Most of us, myself included, had to leave some place else in order to come here. For me, and perhaps for all to whom this pertains, such a leave taking was a freeing, liberating experience. In one of his poems, in fact, Robert Frost writes, "The only certain freedom is in departure.." But Frost, being the wise Derry, New Hampshire guy that he was, had another line to counter-balance that one when he referred to himself as a "pursuitist, never an escapist..." There is some real wisdom contained in those few words. It is well and good that our UU congregations provide an escape from orthodoxy or from narrow religiosity, for us to be the place where Frost's "freedom in departure" is found. The rejoinder, however, is that very little growth--spiritual or otherwise--takes place if one does not move from the "escape" mode to the "pursuit" mode; if one does not, at some point, shift the focus from whatever past he or she is escaping from, to what it is one wishes and needs to pursue.

I can appreciate the fact that, more often than not, one needs to escape before one can pursue. I'm not extolling one at the expense of the other. I do think, however, that our ways of worship and our use of religious language need to be such that they take us beyond escape to ways of engagement with what it is that gives both our personal lives and collective life their meaning and depth. My hope is that our ways of worship, and our ways of being with one another, and our ways of speaking with one another in this place will give us a heightened sense of relationship both with each other, and with the larger life, the Spirit of Life, with That Which is Greater Than Ourselves, however we may choose to name it.

Here is where I think Angus MacLean's three approaches to making peace with one's past become especially relevant. I think they provide a way, a process, for moving from the escape mode to the pursuit mode. Speaking personally for just a moment, even after more years than I care to number, I still struggle at times with the strong evangelical Protestantism that is a large component of my cultural background. Even today its difficult for me to sit through a service in the very church that I also have to give a lot of positive credit to for how it helped shape and develop me. Its an irony I'll probably carry for the rest of my life. But standing within the Unitarian Universalism that has been central to me for over 20 years now, MacLean's three steps come quite easily. I appreciate the love and the care I received, and the encouragement I got for the ministry in that earlier cultural background. I have little difficulty in understanding how so much of what I've had to reject continues to be meaningful and nurturing for those who have remained in that setting. And at this point in my life I also have little difficulty in feeling a sense of forgiveness for the occasional wounds I did receive from that time and experience.

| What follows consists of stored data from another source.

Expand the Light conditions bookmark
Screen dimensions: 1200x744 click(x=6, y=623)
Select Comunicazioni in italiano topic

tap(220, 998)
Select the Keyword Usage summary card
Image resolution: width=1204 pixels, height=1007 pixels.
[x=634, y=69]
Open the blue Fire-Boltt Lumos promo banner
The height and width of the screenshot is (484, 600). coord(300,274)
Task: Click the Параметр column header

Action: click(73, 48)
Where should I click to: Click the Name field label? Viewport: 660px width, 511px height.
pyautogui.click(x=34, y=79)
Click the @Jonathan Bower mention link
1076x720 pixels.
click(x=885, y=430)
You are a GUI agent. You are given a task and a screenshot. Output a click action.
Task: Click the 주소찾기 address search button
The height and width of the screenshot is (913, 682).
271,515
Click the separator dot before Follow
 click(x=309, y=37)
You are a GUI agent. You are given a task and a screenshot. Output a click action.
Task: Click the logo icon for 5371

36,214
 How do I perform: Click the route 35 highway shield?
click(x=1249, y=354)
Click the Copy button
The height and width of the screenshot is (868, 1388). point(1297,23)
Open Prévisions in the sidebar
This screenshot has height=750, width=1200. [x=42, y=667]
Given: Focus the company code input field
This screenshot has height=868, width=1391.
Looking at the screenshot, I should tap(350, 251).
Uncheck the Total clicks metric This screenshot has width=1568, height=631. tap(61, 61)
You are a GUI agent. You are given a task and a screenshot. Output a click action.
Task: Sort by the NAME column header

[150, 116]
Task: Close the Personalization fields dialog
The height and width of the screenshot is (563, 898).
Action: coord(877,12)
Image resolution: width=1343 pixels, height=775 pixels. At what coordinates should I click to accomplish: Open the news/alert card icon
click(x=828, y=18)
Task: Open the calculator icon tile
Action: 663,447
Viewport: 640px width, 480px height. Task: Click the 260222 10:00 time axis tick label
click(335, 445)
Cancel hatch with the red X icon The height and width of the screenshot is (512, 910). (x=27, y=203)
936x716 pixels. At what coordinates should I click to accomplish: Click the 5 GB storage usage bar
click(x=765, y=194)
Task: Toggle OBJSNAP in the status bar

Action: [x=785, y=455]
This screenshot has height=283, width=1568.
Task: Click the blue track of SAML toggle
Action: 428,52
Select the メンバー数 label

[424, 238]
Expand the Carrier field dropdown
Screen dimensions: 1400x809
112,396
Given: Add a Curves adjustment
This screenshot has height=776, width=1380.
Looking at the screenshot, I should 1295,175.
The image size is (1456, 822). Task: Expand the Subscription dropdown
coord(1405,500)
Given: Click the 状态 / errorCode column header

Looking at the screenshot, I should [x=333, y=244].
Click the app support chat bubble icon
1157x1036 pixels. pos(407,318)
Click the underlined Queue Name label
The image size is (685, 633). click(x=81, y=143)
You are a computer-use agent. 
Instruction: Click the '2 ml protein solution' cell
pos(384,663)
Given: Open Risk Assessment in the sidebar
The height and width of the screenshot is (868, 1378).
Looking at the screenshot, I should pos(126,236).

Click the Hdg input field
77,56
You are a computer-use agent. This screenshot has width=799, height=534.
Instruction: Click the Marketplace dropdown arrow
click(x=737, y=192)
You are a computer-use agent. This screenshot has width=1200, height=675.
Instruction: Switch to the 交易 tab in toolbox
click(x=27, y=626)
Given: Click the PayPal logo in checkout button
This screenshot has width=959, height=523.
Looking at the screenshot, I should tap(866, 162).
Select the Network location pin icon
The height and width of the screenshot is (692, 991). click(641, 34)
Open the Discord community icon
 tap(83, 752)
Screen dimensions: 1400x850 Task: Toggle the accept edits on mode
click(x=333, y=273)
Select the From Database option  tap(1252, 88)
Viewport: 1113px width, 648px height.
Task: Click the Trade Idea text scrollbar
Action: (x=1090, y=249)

But then, I've had a lot of time to work on this. New folk, many who are making their own departures, continue to come into our midst. As I noted a couple of Sunday's ago, we have been blessed with an especially large influx of new members this year--to the point that I'm going to run my third "UU 101" series in May. As we welcome them, may we each be mindful of the journeys we've made in order to find this place we call home; may we be mindful of the pasts with which we have had to make peace--and with which we may still be making peace. As we continue to grow our congregation needs to be large enough to welcome those who are fresh from departure, and who may still looking for reconciliation with their pasts; and those who done much of that work and are pursuing greater depths of meaning for themselves.

I'm going to close with some words by the late Rev. Don Johnston that speak in a more poetic way to what I've just attempted to say. Its a poem called "Be Here":

Listen for the gospel of your heart and mind. Bring with you all your faculties of feeling. Sit next to living persons.

Feel a kinship with their yearnings Though they be unlike your own, Yet just as real and just as urgent.

Remember what has been, but be not its slave. Revise your hopes until they speak for more than you alone.

Be large enough to care and small enough to need. No one is ever old enough to have no need to learn to love, And to find their way anew.